# 04 Driver's Door Won't Unlock



## LS1 2 Go (Nov 13, 2008)

OK, this has been the week for lock problems for me. First the trunk and today its the driver's door. Has anyone else had this happen on their 04?

Today I actually felt like the stereotype Blonde joke of someone who got locked INSIDE their car. No kidding, my drivers door would unlock (hear it) the door latches on both doors sprung up but for some reason the driver's door would not open. I crawled through the passenger's side and locked/unlocked the doors and could not open the driver’s door from inside or outside. It almost felt like the latching mechanism had broken away from the inside and outside handles. I got back in and then started the car with the mode button pressed. I then reset the computer to the factory default settings. Guess what, the door unlock???

I also noticed that while I couldn't unlock the door that every time I pressed my key fob to lock the doors my headlights would flash (normally do) but my horn also beeped twice. I checked the program and the horn was selected off. 

Question: I'm wondering if the transponder in the key has anything to do with this? Does the alarm system have anything to do with the door locking or unlocking with a bad key transponder??

Thanks again for your help!


----------



## GTO JUDGE (May 14, 2005)

Could be the Body Control Module or the door actuator.

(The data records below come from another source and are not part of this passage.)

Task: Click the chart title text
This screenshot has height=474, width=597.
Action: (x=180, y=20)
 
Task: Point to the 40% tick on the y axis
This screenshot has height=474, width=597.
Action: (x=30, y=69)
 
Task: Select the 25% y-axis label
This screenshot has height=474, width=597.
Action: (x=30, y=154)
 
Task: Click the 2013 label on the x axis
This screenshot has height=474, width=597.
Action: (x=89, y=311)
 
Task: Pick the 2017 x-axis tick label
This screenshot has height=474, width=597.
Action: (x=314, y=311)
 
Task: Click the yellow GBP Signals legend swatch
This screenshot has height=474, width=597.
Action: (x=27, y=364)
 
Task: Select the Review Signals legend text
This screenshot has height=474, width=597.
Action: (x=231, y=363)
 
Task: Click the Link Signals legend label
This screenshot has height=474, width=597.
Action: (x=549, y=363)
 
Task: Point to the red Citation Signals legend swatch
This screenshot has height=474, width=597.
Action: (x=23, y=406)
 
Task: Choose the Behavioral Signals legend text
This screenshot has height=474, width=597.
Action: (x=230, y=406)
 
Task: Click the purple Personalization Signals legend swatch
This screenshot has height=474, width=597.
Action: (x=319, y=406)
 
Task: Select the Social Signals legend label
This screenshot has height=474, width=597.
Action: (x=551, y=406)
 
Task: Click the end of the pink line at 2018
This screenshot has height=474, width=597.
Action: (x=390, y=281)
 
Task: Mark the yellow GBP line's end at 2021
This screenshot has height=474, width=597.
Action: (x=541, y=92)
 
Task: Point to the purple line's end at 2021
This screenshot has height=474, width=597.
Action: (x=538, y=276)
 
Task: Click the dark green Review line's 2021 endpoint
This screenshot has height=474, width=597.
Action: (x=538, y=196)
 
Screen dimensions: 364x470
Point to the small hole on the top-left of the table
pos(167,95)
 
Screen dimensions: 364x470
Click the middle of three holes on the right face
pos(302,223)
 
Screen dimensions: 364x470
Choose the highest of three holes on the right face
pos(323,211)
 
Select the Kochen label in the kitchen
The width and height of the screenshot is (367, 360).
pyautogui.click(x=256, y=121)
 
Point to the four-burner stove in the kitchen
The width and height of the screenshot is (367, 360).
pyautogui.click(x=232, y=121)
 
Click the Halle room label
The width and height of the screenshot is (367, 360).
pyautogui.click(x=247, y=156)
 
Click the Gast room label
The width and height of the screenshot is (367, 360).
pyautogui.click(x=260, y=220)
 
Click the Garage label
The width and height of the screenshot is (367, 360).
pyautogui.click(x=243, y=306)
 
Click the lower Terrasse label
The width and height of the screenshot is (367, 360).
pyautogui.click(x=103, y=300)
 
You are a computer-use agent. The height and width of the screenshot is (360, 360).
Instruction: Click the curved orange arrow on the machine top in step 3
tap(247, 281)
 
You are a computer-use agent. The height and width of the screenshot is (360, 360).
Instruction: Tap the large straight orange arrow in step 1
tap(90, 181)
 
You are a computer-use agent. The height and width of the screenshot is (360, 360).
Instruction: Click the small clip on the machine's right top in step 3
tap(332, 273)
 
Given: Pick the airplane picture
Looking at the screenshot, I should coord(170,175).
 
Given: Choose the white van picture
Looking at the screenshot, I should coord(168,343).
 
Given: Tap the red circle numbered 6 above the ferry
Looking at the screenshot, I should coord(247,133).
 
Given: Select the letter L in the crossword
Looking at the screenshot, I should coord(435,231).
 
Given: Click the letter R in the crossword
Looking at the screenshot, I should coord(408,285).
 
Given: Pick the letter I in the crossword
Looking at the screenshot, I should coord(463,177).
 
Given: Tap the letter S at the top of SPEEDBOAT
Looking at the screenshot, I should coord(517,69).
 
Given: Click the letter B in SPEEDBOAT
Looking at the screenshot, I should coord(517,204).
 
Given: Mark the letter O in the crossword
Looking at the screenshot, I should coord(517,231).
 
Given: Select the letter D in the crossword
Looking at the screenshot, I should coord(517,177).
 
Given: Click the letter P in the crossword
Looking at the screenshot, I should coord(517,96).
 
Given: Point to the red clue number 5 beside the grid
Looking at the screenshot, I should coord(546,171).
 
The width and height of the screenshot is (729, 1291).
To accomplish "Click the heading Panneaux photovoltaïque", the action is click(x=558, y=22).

I just had the same thing happen to me on the drivers side, and it was a door actuator.

If you have another key fob try that. My bet is on the door actuator. If you take the car to the dealer they can hook up their scanner and they will get error codes. That will tell them where the problem is, (hopefully).


----------



## Northeast Rod Run (Oct 29, 2008)

sounds like a bad actuator. I had both of them replaced on my '04

as far as the horn going off. that is a very nice feature these cars have. even if you have it deactivated for your alarm, if your locks aren't working right, the horn will sound to let you know there is something wrong. that's a lot better than you walking away from your car somewhere, pressing the button thinking your doors were locked, then find out later that they weren't and someone stole something out of your car. I think it's a great thing


----------



## LS1 2 Go (Nov 13, 2008)

An update on the door-unlocking saga with my 04...

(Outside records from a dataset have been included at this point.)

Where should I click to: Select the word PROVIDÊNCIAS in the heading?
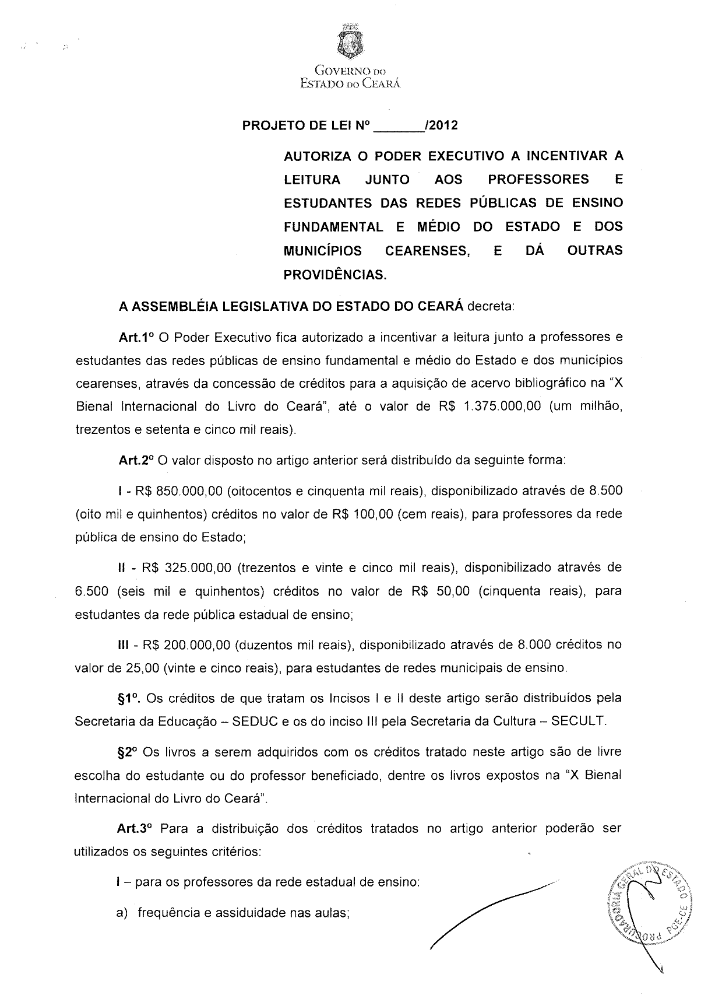pos(335,274)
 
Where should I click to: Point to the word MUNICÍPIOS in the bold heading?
pos(322,251)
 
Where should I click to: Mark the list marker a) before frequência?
pos(122,913)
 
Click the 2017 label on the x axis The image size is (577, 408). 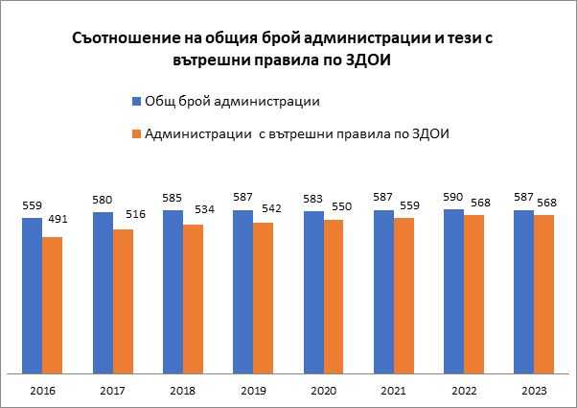click(x=113, y=391)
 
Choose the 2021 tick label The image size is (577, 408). click(x=394, y=391)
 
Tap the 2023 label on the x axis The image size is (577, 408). click(x=535, y=391)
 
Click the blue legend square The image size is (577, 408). click(x=134, y=102)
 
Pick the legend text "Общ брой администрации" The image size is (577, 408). click(x=231, y=102)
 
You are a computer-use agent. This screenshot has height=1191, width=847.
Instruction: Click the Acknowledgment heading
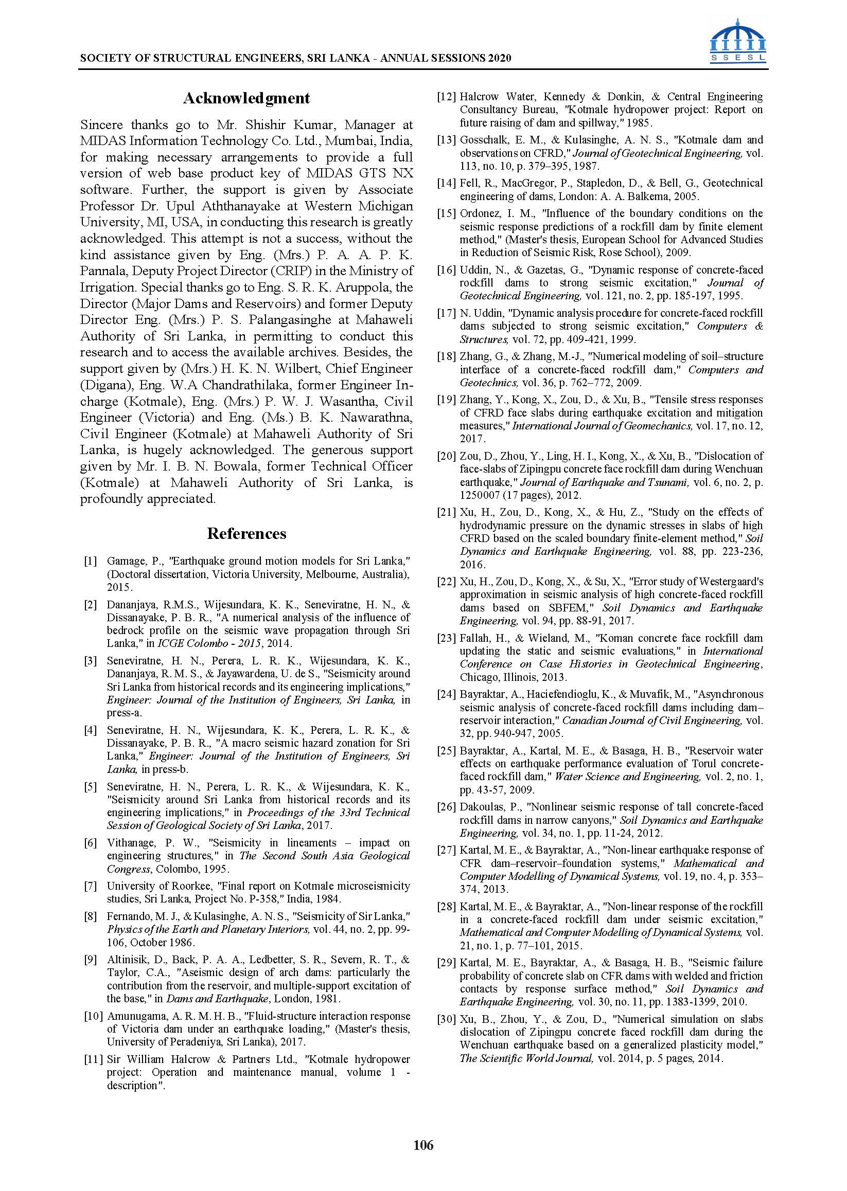click(246, 98)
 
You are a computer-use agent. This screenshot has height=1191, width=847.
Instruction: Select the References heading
click(246, 533)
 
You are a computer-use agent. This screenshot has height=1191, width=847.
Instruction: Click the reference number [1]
click(90, 562)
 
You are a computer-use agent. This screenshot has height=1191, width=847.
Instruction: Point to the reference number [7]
click(90, 886)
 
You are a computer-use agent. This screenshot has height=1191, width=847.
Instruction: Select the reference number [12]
click(447, 97)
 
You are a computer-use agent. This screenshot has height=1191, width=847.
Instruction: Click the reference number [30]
click(447, 1019)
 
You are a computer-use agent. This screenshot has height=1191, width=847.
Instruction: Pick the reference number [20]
click(447, 456)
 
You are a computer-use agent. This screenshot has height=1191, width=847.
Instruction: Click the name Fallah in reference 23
click(474, 638)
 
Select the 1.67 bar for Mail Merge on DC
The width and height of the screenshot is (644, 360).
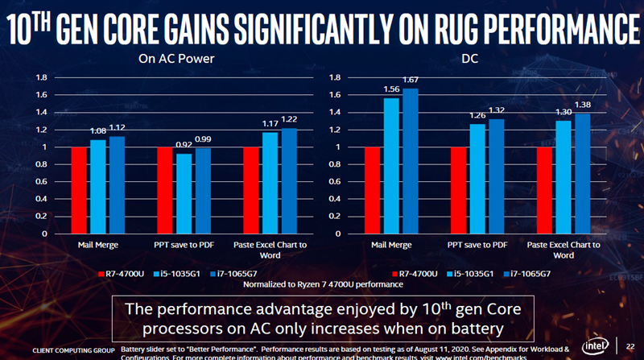411,161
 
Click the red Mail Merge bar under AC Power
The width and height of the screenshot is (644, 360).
79,190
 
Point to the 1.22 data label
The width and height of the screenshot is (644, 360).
288,120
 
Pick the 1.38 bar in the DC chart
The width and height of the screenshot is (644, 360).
583,173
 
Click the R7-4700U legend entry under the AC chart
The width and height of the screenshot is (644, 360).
126,273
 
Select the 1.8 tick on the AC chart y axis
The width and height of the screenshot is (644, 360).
41,78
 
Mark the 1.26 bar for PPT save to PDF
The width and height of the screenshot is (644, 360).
477,179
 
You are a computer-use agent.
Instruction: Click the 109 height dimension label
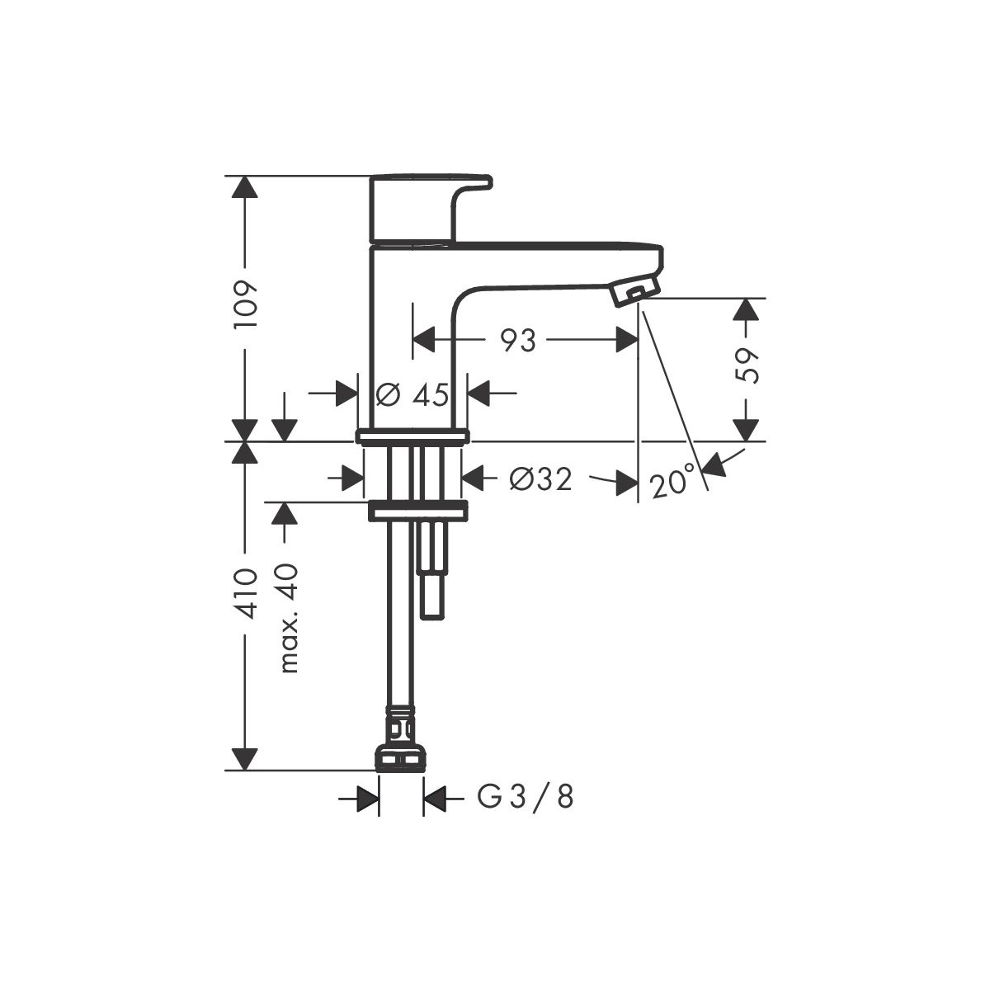[244, 305]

I contacted a Holden dealer in Australia and he basically said that the door actuators were probably the problem. He also said that the BCM might be the problem and the best way to check it was to do a resistance check on it and compare it to a new BCM.

I opted to replace the driver’s door actuator ($185 at my local Pontiac dealer). It appeared to work for a month but then nightmare happened again. Both of the door locks would pop up with the key fob but the door handles would not open the door. After ten minutes with the key I was able to unlock the drivers door. Once I arrived home, I lowered the windows (the old Dukes of Hazard move) and locked the car. While inside the car, I unlocked the doors with the key fob. Both locks popped up but neither the inside or outside handles would unlock the doors.

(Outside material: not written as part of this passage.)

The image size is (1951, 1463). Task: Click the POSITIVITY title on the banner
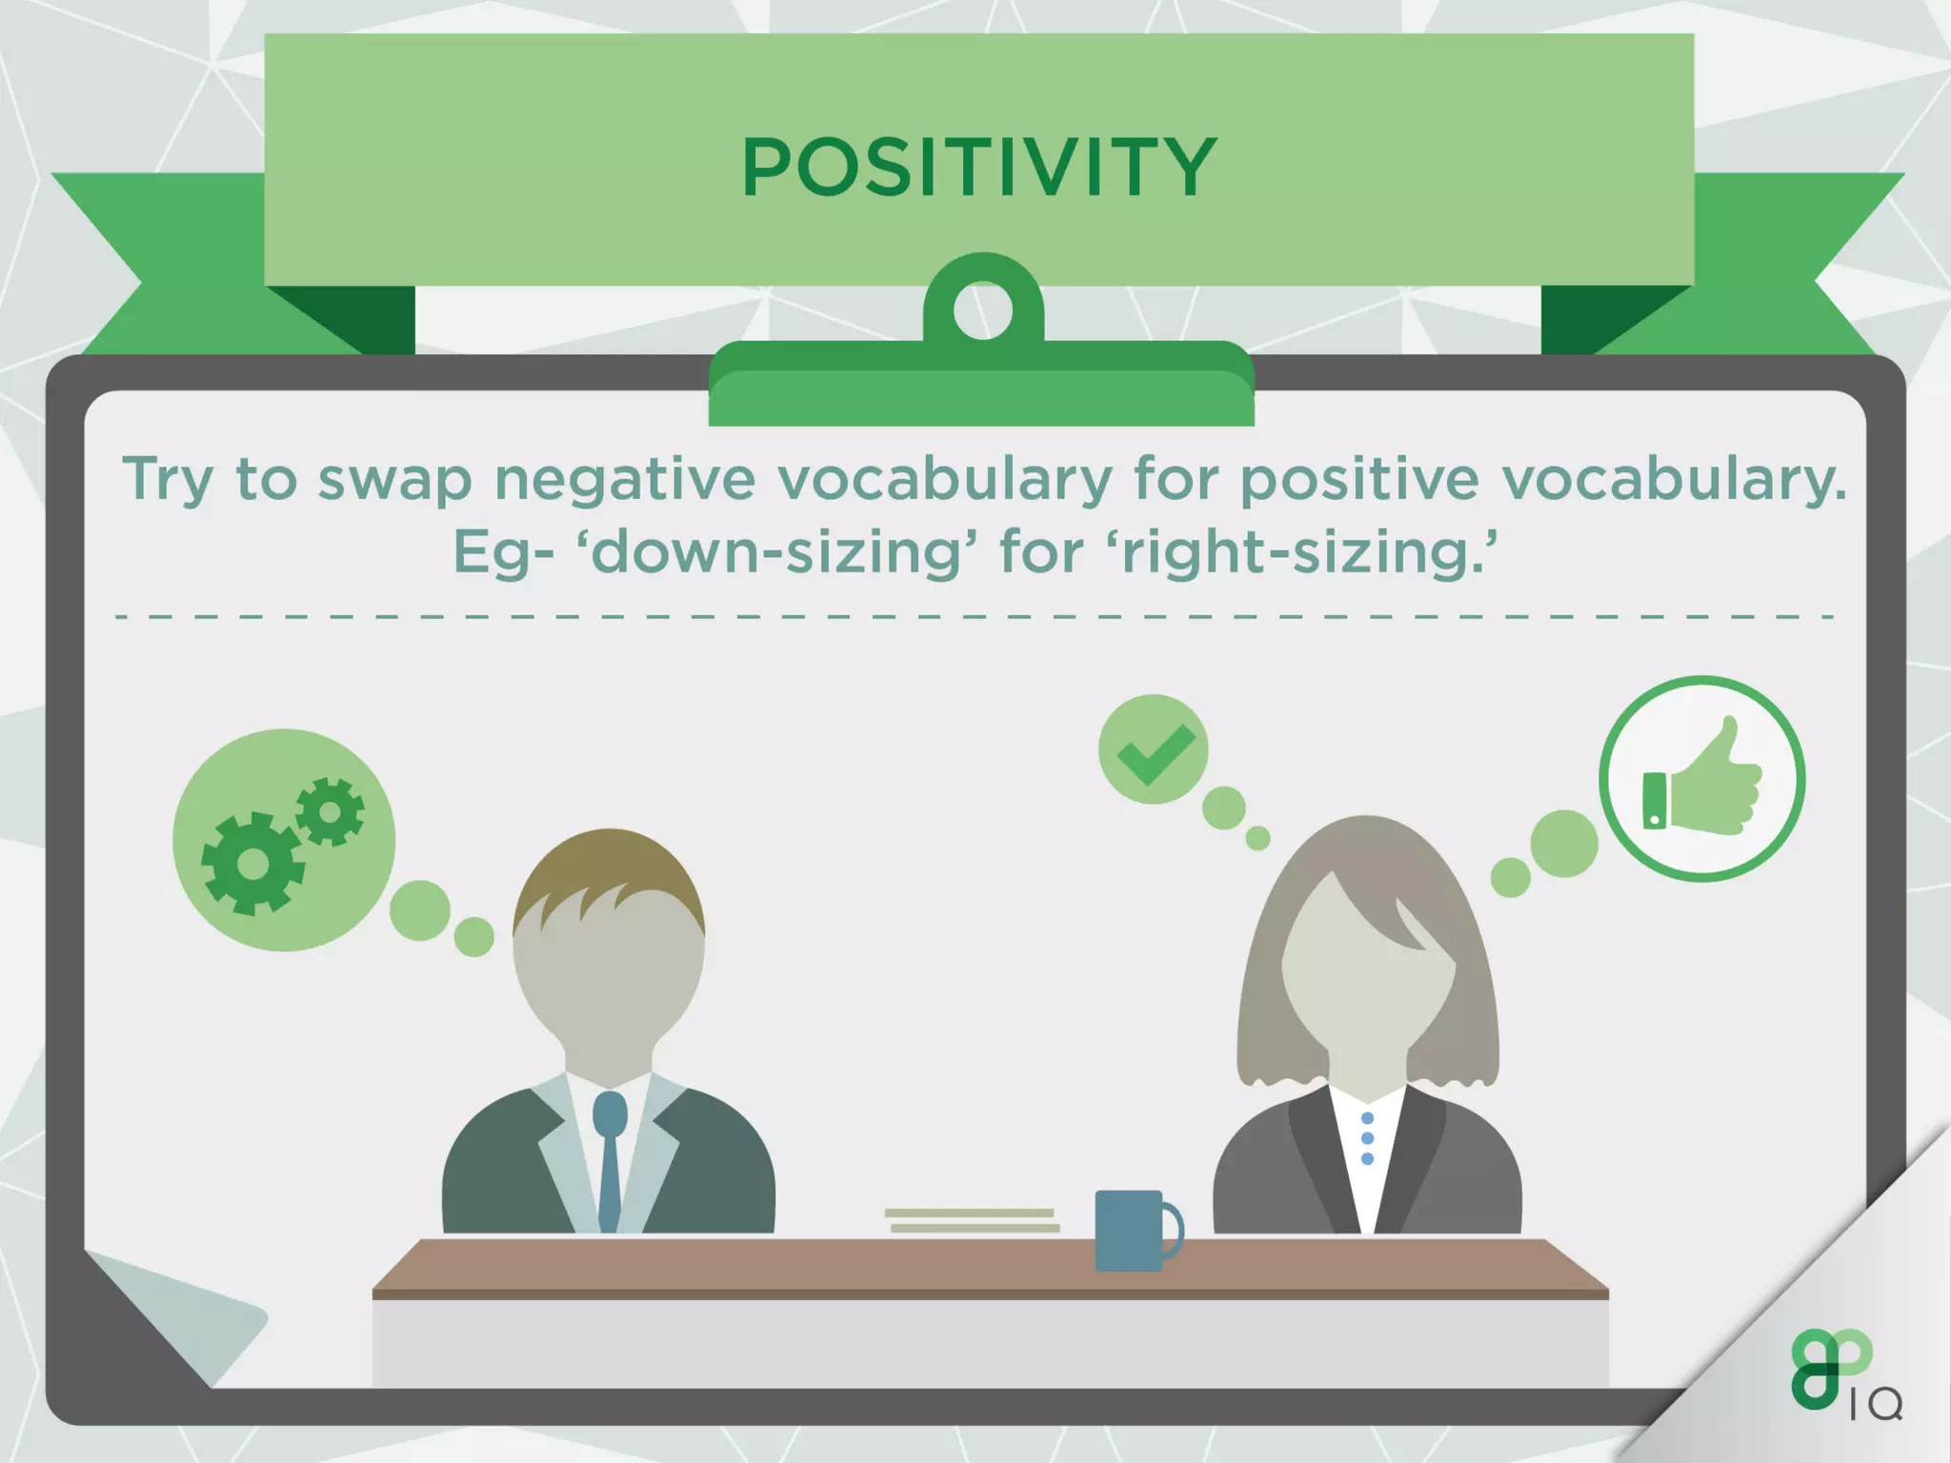[978, 168]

Three hours later, I had both doors opened. I removed the door panels and locking mechanisms to discover that the lubricant from Holden was probably not made to withstand the friendly winters in Ohio. The locks would “stick” and not fully open on either door. After a quick degrease, I applied some white grease and worked it through both locks and they open every time now. I also noticed that the passenger door had a new door actuator installed by the previous owner.

My apology for the novel but I think that I’ve finally resolved this headache and will no longer question if I’m going to get into my car once it’s unlocked.


----------



## GTO JUDGE (May 14, 2005)

Could be the BCM acting up. If it happens again that will be your next expense.


----------